Luke Thill is a 13-year-old from Dubuque, Iowa. Like any other teenage boy, he has lots of energy and is easily bored. But here’s where he sets himself apart: to cope with his boredom one summer, he decided to build a house in his parents’ backyard. The end result of this endeavor became so much more than he originally expected.
Luke set out to find the money and materials to complete his project, and first went to his parents for help. Though they approved of his efforts, they decided to let him do most of the work by himself. “It was a chance for a kid to do something more than play video games or sports,” said his dad Greg. “It teaches life lessons.” So how did Luke manage to get it done?
The teen cut neighbors’ lawns, raised funds online, and ran errands for people in his community as a trade-in for work or supplies. For example, a family friend who was an electrician helped him install the wiring in exchange for cleaning out his garage. Finally, he was able to gather enough money and materials to start building. Though it took him a lot longer than he anticipated…
One year later, Luke had raised $1,500 and collected enough stuff to begin building. He ended up using reclaimed or recycled materials for 75% of the house. In the process, he helped friends and neighbors get rid of unwanted things, like his uncle’s friend’s front door and many leftover items from his grandmother’s garage. Once building was firmly underway, he realized something that caught him by surprise.

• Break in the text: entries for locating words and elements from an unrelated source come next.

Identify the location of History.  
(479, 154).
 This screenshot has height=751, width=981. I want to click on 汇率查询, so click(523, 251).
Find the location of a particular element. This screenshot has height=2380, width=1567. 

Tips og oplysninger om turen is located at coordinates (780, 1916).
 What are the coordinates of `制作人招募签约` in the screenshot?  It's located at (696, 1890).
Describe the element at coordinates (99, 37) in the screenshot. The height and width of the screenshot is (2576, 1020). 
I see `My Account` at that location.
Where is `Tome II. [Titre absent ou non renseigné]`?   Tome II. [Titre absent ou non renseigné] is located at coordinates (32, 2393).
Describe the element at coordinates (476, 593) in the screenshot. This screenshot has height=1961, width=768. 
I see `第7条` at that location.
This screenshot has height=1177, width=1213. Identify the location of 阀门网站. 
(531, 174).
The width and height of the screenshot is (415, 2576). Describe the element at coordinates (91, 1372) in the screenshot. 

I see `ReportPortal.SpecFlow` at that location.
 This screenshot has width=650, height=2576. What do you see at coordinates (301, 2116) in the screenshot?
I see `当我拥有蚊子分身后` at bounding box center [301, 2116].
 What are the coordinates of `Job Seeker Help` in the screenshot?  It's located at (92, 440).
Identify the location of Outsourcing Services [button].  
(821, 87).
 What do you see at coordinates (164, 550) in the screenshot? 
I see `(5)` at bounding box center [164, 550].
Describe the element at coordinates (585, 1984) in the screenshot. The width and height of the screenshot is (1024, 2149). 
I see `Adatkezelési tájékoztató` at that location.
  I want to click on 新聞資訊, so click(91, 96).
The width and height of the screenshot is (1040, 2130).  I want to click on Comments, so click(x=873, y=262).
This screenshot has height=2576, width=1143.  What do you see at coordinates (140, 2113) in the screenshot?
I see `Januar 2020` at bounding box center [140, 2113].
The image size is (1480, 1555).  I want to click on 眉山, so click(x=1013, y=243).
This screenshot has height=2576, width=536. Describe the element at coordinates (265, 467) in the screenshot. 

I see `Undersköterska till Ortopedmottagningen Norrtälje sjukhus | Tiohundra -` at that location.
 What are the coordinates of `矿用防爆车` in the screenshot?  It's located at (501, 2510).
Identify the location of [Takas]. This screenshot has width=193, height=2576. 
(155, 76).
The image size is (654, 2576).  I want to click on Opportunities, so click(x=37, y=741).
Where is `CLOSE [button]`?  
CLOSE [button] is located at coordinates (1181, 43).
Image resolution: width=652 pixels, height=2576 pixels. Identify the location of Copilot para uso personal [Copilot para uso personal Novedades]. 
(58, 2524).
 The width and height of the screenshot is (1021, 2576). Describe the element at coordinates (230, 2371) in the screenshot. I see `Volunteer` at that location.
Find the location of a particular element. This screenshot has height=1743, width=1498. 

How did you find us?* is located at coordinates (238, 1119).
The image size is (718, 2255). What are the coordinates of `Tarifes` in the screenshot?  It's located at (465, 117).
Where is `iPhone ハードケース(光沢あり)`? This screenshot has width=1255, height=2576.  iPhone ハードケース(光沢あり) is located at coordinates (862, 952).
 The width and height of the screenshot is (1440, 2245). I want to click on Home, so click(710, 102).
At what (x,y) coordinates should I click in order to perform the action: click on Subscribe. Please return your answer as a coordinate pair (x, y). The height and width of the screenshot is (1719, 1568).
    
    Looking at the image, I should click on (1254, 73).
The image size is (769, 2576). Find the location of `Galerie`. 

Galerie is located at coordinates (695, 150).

Word of mouth had spread around town about the teen’s little venture. People were eager to know how he was doing so he decided to create a YouTube channel, where he kept viewers updated on his progress and also answered questions about the process. Before long, everyone in school knew his name, which might not have been the best thing for Luke at the time.
As his commitment and skill became clear to everyone, Luke was turning heads everywhere he went. Then, out of the blue, his principal called him into his office one day. “I don’t go there very often,” Luke said in one of his videos. “I’ve never gone there for anything bad.”
As it turned out, the principal was friends with a newspaper reporter from Indianapolis, who wanted to talk to the teen for a story. Despite the attention, Luke had to focus on finishing the project, and he still had obstacles to face before construction was done.
When creating the kitchen area for his tiny house, the teen decided to make a homemade countertop, using pieces of stained glass and liquid glaze. He researched the technique and studied YouTube videos of the process. But when time came to do it himself, the glaze leaked all through the mold. Though his idea failed, Luke did not let this deter him, and soon his perseverance paid off as he got an unexpected invitation.
The teen was contacted by a representative of TinyFest Midwest, a festival celebrating tiny houses and small living. They not only wanted Luke to attend, they also asked him to speak about the experience of building his tiny house. He was excited about preparing his speech since he’d recently earned a public speaking merit badge. And with the house almost finished, he’d soon be able to move in… except for one small detail.
Luke’s tiny house was finally done, as it had everything he would need to sleep, eat, and go about his day. Still, no house is complete without a few homely touches. After ensuring that his house was fully operational, he made sure the place looked warm and inviting. It had to look flawless. Afterall, now was the time to expose a year of hard work, not only to his family but to his entire fanbase and beyond.
Except he had one problem: the house had no toilet. The teen realized that installing plumbing was more than he could manage, but in the end he didn’t mind. “I liked the minimalism,” he told the Des Moines Register. Once the house was ready, he made a video tour that wowed everyone.